L'Espagne espère passer les échéances de 2013 en émettant à court terme

le 13/12/2012 L'AGEFI Quotidien / Edition de 7H

Le stock de bons du Trésor s'accroîtra de 20 milliards d'euros alors que les besoins de financement du pays ne cessent d'augmenter

Madrid change son fusil d’épaule en matière de financement. Dans une présentation aux investisseurs, le Trésor espagnol a annoncé le 12 décembre une hausse surprise de 19,9 milliards d’euros de l’encours de bons du Trésor en 2013, alors que le stock n'augmentera que de 1 milliard en 2012. Une option qui va changer le programme d’émissions à moyen long terme l’an prochain.

L’Espagne a 48 milliards d’euros de déficit à financer en 2013 contre 37 milliards cette année, auxquels s’ajoutent 62,3 milliards d’euros de tombées obligataires. Grâce au recours massif aux bons du Trésor, les émissions brutes de dette à moyen long terme se limiteraient à 90,4 milliards. Nettes des tombées, elles atteindraient 28,1 milliards, en recul par rapport aux 35,8 milliards nets figurant dans le programme de cette année.

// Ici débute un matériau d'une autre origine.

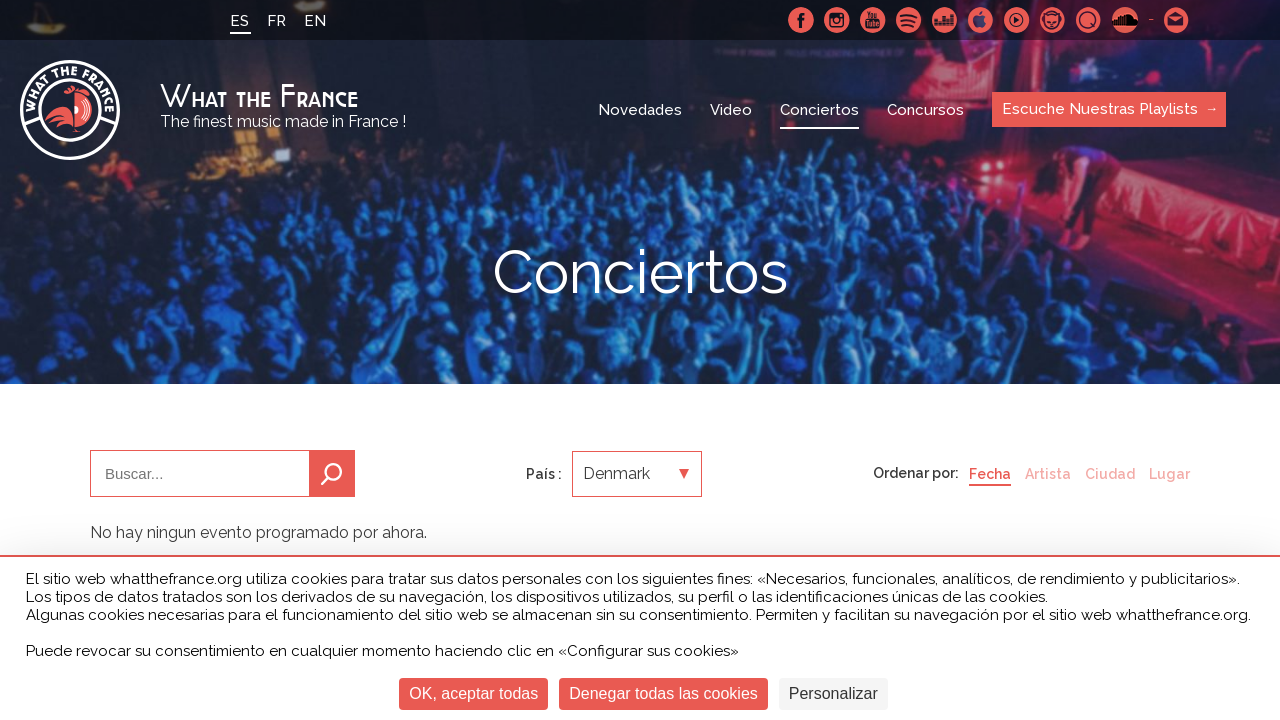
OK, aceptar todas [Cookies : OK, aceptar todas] (473, 693)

«L’intention apparente de renforcer l’encours de bons du Trésor de 20 milliards d’euros, si elle est sérieuse, soulève toujours plus de questions au sujet d’un éventuel appel à l’aide du pays l’an prochain», notait hier Ciaran O’Hagan, stratégiste taux chez SG CIB. Alors que les milieux d’affaires espagnols sont désormais opposés à l’idée d’un sauvetage partiel du pays, le Trésor tente de gagner du temps en privilégiant la partie courte de la courbe. Avec des rendements de 2,56% à 12 mois et 2,78% à 18 mois obtenus mardi lors de la dernière adjudication de bons, cette stratégie permet aussi à l’Espagne d’abaisser le coût moyen de son financement.

Le Trésor espagnol a malgré tout fort à faire. Bien que le besoin de financement officiel en 2013 soit annoncé à 48 milliards, «le chiffre final devrait s’approcher de 60 milliards d’euros compte tenu du dérapage du déficit budgétaire», estime Gilles Moëc, économiste chez Deutsche Bank.

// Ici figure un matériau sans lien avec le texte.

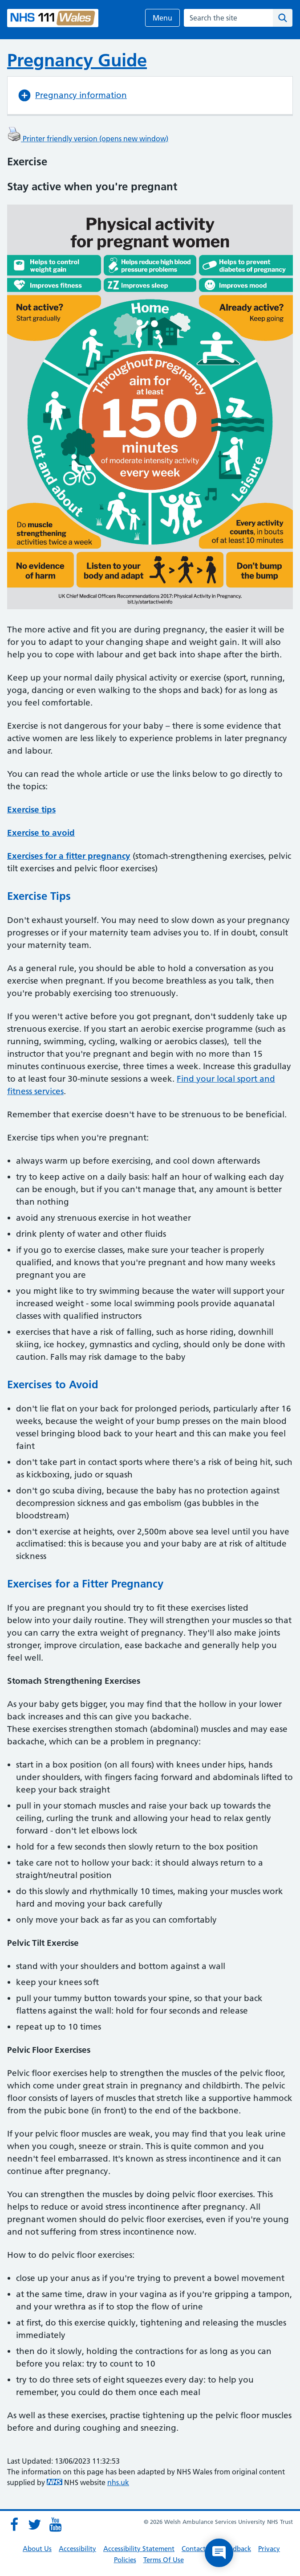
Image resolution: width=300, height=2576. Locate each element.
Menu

Par ailleurs, le programme d’émission n’inclut pas les 23 milliards d’euros que l'Espagne devra lever en plus l’an prochain pour doter le fonds d’aide aux régions. Enfin, janvier sera un mois compliqué avec 21,6 milliards d’euros de tombées et de coupons à payer.

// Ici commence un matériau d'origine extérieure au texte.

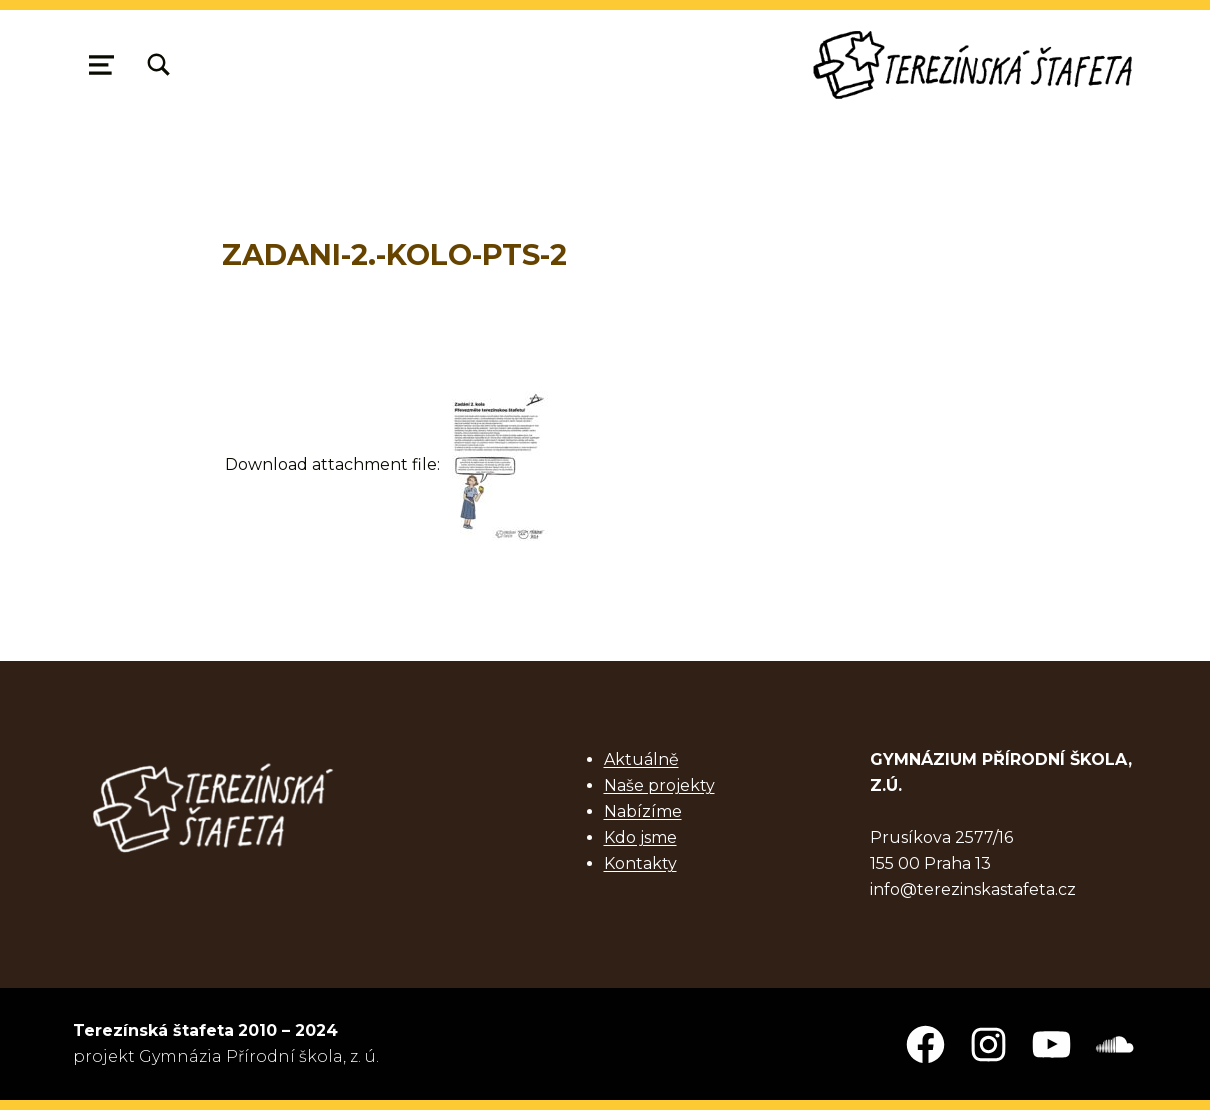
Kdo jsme (640, 837)
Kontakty (640, 863)
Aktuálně (641, 759)
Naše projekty (659, 785)
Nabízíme (643, 811)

C’est pourquoi Madrid a commencé à préfinancer ses besoins 2013. Au 30 novembre, le pays avait émis 90,8 milliards à moyen et long terme contre un programme de 85,9 milliards en 2012. Il faut y ajouter 17,3 milliards adjugés au profit du fonds d’aide aux régions, du fonds de restructuration bancaire (Frob) et de la Sécurité sociale.